## EXERCISE PASSAGE

A laser medium can also function as an optical amplifier when seeded with light from another source. The amplified signal can be very similar to the input signal in terms of wavelength, phase and polarisation; this is particularly important in optical communications.

The output of a laser may be a continuous, constant-amplitude output (known as c.w. or continuous wave), or pulsed, by using the techniques of Q-switching, modelocking or Gain-switching. In pulsed operation, much higher peak powers can be achieved.

The basic physics of lasers centres around the idea of producing a population inversion in a laser medium by 'pumping' the medium; i.e., by supplying energy in the form of light or electricity, for example. The medium may then amplify light by the process of stimulated emission. If the light is circulating through the medium by means of a cavity resonator, and the gain (amplification) in the medium is stronger than the resonator losses, the power of the circulating light can rise exponentially. Eventually it will get so strong that the gain is saturated (reduced). In continuous operation, the intracavity laser power finds an equilibrium value which is saturating the gain exactly to the level of the cavity losses. If the pump power is chosen too small (below the 'laser threshold'), the gain is not sufficient to overcome the resonator losses, and the laser will emit only very small light powers.

A great deal of quantum mechanics and thermodynamics theory can be applied to laser action (see laser science), though in fact many laser types were discovered by trial and error.

Population inversion is also the concept behind the maser, which is similar in principle to a laser but works with microwaves. The first maser was built by Charles H. Townes and graduate students J. P. Gordon, and H. J. Zeiger in 1953. Townes later worked with Arthur L. Schawlow to describe the theory of the laser, or optical maser as it was then known. The word laser was coined in 1957 by Gordon Gould. Gordon also coined the words iraser, intending "aser" as the suffix and the spectra of light emitted at as the prefix (examples: X-ray laser = xaser, Ultra Violet laser = uvaser) but these terms never became popular. Gordon was also credited with lucrative patent rights for a gas-discharge laser in 1987, following a protracted 30 year legal battle.

## MATERIAL PROVIDED
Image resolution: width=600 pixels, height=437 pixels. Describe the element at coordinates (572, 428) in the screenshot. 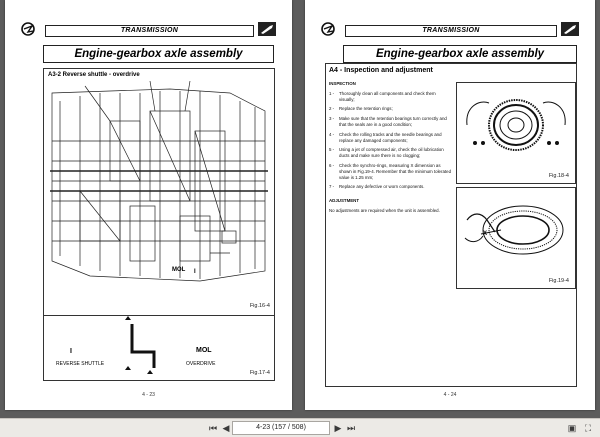

I see `fit-page-icon: ▣` at that location.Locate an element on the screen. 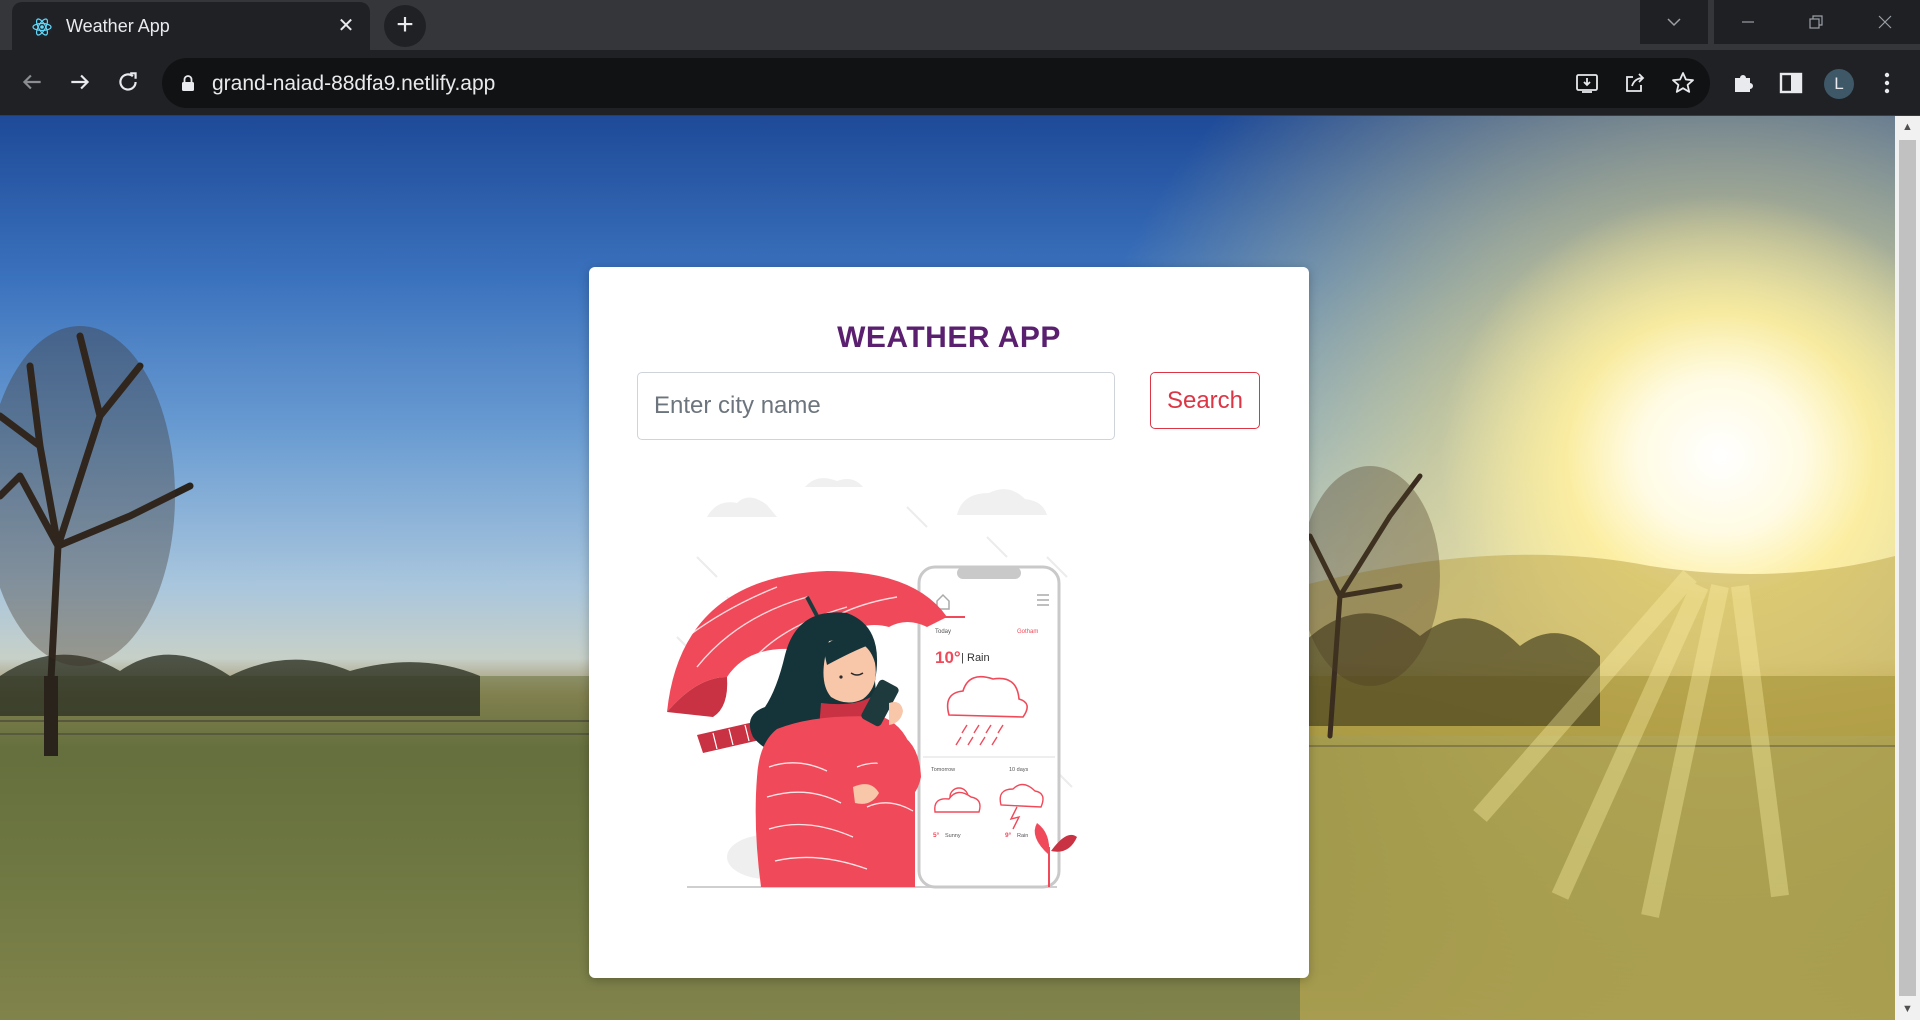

## PROBLEM SET
1. In the laser text, in what year was the first maser built?
2. Copy the laser text word for word, starting at "A great deal" and ending at "trial and error.".
3. Pick up the laser text where it ends and keep writing.

## OUTPUTS BY TASK
1. 1953

2.
A great deal of quantum mechanics and thermodynamics theory can be applied to laser action (see laser science), though in fact many laser types were discovered by trial and error.

3.
A HeNe laser demonstration at the Kastler-Brossel Laboratory at Univ. Paris 6 . The glowing ray in the middle is a electric discharge producing light in much the same way as a neon light; though it is the gain medium through which the laser passes, it is not the laser beam itself which is visible there. The laser beam crosses the air and marks a red point on the screen to the right.

The first maser, developed by Townes, was incapable of continuous output. Nikolai Basov and Alexander Prokhorov of the USSR worked independently on the quantum oscillator and solved the problem of continuous output systems by using more than two energy levels. These systems could release stimulated emission without falling to the ground state, thus maintaining a population inversion. In 1964, Charles Townes, Nikolai Basov and Alexandr Prokhorov shared a Nobel Prize in Physics "for fundamental work in the field of quantum electronics, which has led to the construction of oscillators and amplifiers based on the maser-laser principle."

The first working laser was made by Theodore H. Maiman in 1960 at Hughes Research Laboratories in Malibu, California, beating several research teams including those of Townes at Columbia University, and Schawlow at Bell laboratories. Maiman used a solid-state flashlamp-pumped ruby crystal to produce red laser light at 694 nanometeres wavelength. In the same year the Iranian physicist Ali Javan invented the gas laser. He later received the Albert Einstein Award.

The verb "to lase" means to give off coherent light or possibly to cut or otherwise treat with coherent light, and is a back-formation of the term laser.